De Vega-Mercado was spared the boat ride, which could have lasted up to 19 hours each way, only through the intercession of PSC Chairman Carlos Tuason and Ramirez.
It was Ramirez who supposedly took it upon himself to provide Mercado with the round-trip plane ticket after consulting with Tuason, who learned of the incident a day after arriving from a vacation in the United States.
She said it was at the airport where she turned down Lim’s invitation through her staff to stay at the Business Inn, telling them she preferred to be with her fellow officials from the athletics association.

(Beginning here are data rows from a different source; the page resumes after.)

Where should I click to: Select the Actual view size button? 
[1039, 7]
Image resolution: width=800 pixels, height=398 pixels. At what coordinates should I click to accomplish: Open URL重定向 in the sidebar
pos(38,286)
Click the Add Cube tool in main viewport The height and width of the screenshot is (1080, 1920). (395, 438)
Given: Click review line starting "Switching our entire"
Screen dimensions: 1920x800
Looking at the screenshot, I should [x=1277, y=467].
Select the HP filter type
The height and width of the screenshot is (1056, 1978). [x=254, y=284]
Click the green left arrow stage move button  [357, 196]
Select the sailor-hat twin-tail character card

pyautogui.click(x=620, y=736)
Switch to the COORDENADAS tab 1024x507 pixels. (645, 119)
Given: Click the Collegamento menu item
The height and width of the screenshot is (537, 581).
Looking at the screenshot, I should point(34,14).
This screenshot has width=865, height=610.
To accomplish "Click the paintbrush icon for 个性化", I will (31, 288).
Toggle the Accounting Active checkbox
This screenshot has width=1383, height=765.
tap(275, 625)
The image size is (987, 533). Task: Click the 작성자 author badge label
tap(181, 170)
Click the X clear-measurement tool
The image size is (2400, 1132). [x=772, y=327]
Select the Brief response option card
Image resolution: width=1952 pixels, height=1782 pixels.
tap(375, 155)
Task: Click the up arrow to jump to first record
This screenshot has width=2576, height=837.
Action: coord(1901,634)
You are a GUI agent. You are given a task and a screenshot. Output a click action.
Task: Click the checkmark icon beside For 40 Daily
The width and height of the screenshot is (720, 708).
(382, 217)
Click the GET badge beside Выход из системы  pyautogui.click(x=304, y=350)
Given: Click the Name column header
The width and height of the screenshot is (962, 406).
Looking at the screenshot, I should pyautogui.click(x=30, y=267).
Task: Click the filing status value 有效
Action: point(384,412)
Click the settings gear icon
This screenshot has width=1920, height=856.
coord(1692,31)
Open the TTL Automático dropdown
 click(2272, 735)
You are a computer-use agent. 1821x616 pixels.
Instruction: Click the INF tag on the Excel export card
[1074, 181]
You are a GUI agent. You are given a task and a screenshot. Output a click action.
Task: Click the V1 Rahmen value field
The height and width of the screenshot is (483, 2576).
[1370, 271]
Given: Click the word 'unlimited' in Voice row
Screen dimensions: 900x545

She, however, chose to stay at the Negros Occidental High School where all the technical staff for athletics is quartered.
“Thanks but no thanks,” De Vega-Mercado purportedly retorted when the PSC officials reportedly tried to appease her later on. Tuason, according to his staff, was unaware of De Vega-Mercado’s situation since the Batang Pinoy is Lim’s responsibility. The PSC chief arrived from a vacation in the US only a day before the games were to start.
For her part, Lim, the Batang Pinoy’s project director, said she was totally unaware of De Vega-Mercado’s problems until she got to the city, saying it was just a case of a not-so-merry mix-up. Likewise, Lim said she was unaware De Vega-Mercado was going to be in the games and when she did find out, she was in no position to do anything to relieve the latter’s plight. “I didn’t even know that she had a part in the opening program since it was the government of the province of Negros and the City of Bacolod which were in-charge of the whole program,” Lim said.
Lim explained that when she learned that De Vega-Mercado was an invited person and had a part in the program, “I even asked my people to contact Lydia and asked her to stay in the Business Inn where she deserves to be.” Although she said she didn’t know De Vega-Mercado was a member of the athletics officials for the games, Lim admitted she was aware that the former sprint queen missed the Negros Navigation ship that left Manila for this city. “Much as I want to offer her a plane fare I couldn’t because we simply do not have any money to spare. Even my staff had to take the boat ride,” she said.
She also admitted telling the agency’s travel officer, Joanne Limon, to tell De Vega to take the next boat ride “if she wanted” to come to Bacolod, saying she was “only trying to be fair” given the Batang Pinoy’s limited 17-million pesos budget.
Only the event’s VIPs, such as top PSC officials and the tournament directors for each of the 14 sports in the games, were entitled to take Philippine Airlines flights here under the event’s budget plan, Lim said.